Okay now to get more specific, let’s look at a chart that I like to call “the periodic table of investment returns”.
This one is constructed using data from Lipper (a third party company that compiles market data) and it gives us a snapshot of how a “diversified portfolio” performed for the last 10 years (2002-2011).
These charts are put together to prove to you, the consumer, how undeniably awesome modern portfolio theory works (MPT) and how the use of a balanced or diversified portfolio is the greatest idea Wall Street has every conceived.
In typical insurance pro blog style, we’re going to use all the wonderful research that Wall St. has commissioned and use it to tell a different story.
Does modern portfolio theory really work?
Let’s do some math.
Certainly, we can all see that over this particular 10 year period we have varying rates of return from year-to-year as one would expect. If we calculate the average annual return (arithmetic mean) we get 7.3%, however, if you go read my post on compound annual growth rate (CAGR) then you’ll understand that’s not the number we should be concerned with.
The CAGR is only 5.6% which is the number that really matters to anyone who actually has money invested. Only the Wall St. marketing machine cares to mention average annual return numbers.
Why is that?
Because they’re allowed to use those numbers in promotional literature and they always look better than CAGR.
So, this begs the question. Why would I risk having a -31% year like we had in 2008 to get a 5.6% compound annual growth rate over ten years, when I could have gotten a similar return inside of a good participating whole life contract or indexed universal life contract?
Wouldn’t it be better to take advantage of the stable values inside of an insurance contract and have the ability to purchase stocks when market is tanking? After all, the financial experts are always telling us that the perfect time to invest in the market is when the market takes a significant drop.

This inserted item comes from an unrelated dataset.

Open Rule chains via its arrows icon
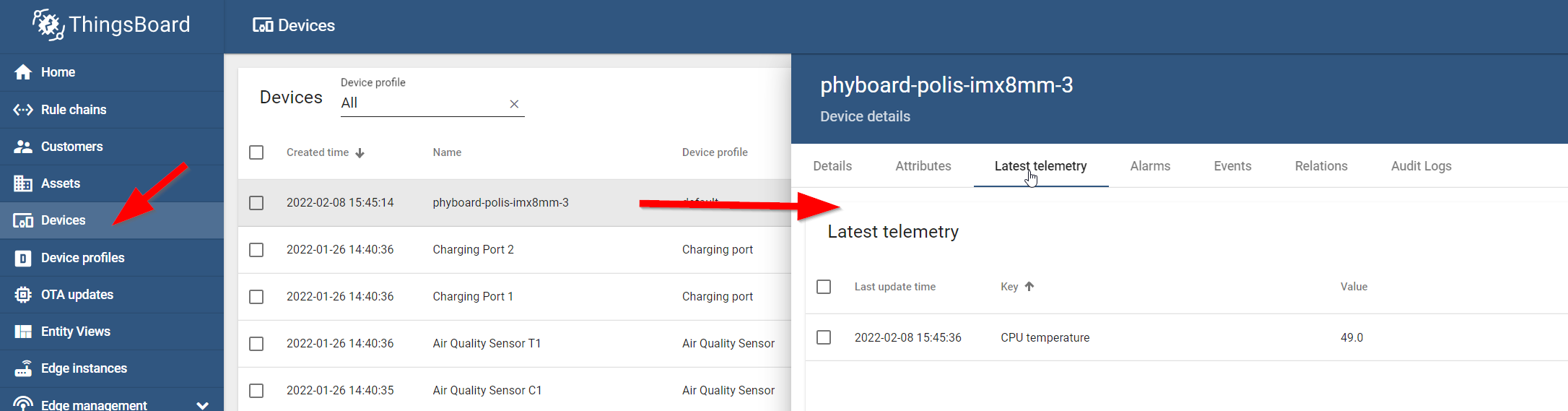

Remember what Warren Buffet said:
“Be fearful when others are greedy, be greedy when others are fearful”
I believe this should be the basis for all investment decision, however, it's easier said than done. I don't know about you, but I'm pretty emotional about my money?

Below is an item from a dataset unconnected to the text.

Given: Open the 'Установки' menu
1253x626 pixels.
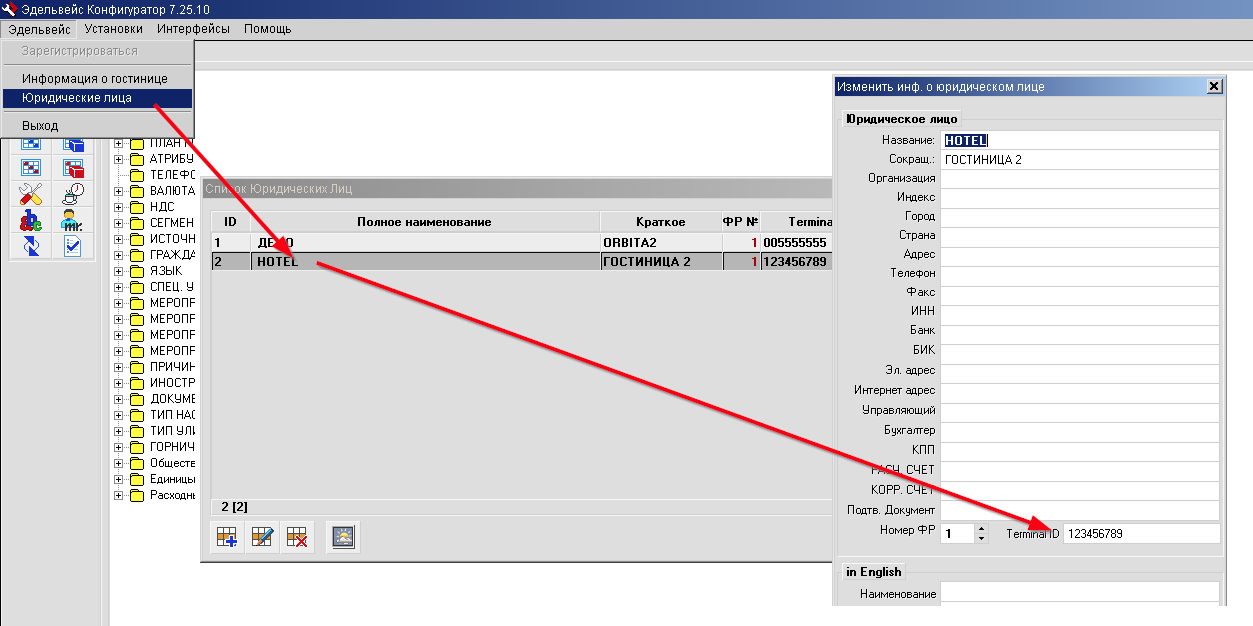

And I hate losing it. That's why I don't gamble. Not passing judgment on those who enjoy Vegas or poker night with friends but it feels as natural to me as dumping boxes of cash in my fireplace to start a fire.

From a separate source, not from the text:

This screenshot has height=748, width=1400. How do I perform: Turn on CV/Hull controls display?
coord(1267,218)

And many financial planner types will tell you, “A well-diversified portfolio is your best defense against market volatility.”
You wanna know the best defense against market volatility?
Decrease your exposure to the market. Pretty simple. The less money you have in the market, the less chance you'll have of experiencing the wild gyrations that come along with it.
If I’m continually investing into a strategy that has the potential to fall precipitously at any moment without any warning, then I don’t have much opportunity to buy into the dips.
In my past life, I saw the impact of a retired person beginning to take withdrawals from a diversified portfolio. Traditional financial planning says that when you’re going to retire and begin taking income from your portfolio, you should pick a coupon rate…say 4-5% that you will withdraw from your investments every year, no matter what your return is for any given year.
Sidenote: There’s even fancy software that will run a bazillion scenarios, called monte carlo simulations to project the probability of you running out of money based on historical returns of a particular portfolio mix. I don’t want to wander too far down that dark and winding road because mostly it’s purely academic and has no basis in reality.
What no one ever thinks about is…
What happens if I started my retirement in 2008 and the first year I had been down 30%?
I’ll tell you what happens.
It’s a complete disaster for your retirement if you’re using the method of income as I mentioned above. You need must have stable values that don’t fluctuate wildly during your non-income producing years. Unfortunately, no one plot the expansions and contractions of the market so that you can benchmark it to your retirement plan, that’s just not reality based planning.
So, if the compound annual growth rates are basically the same in a high quality participating whole life insurance policy or indexed universal life insurance policy, why bother risking the crazy ride? It’s better just to have the stability in your plan.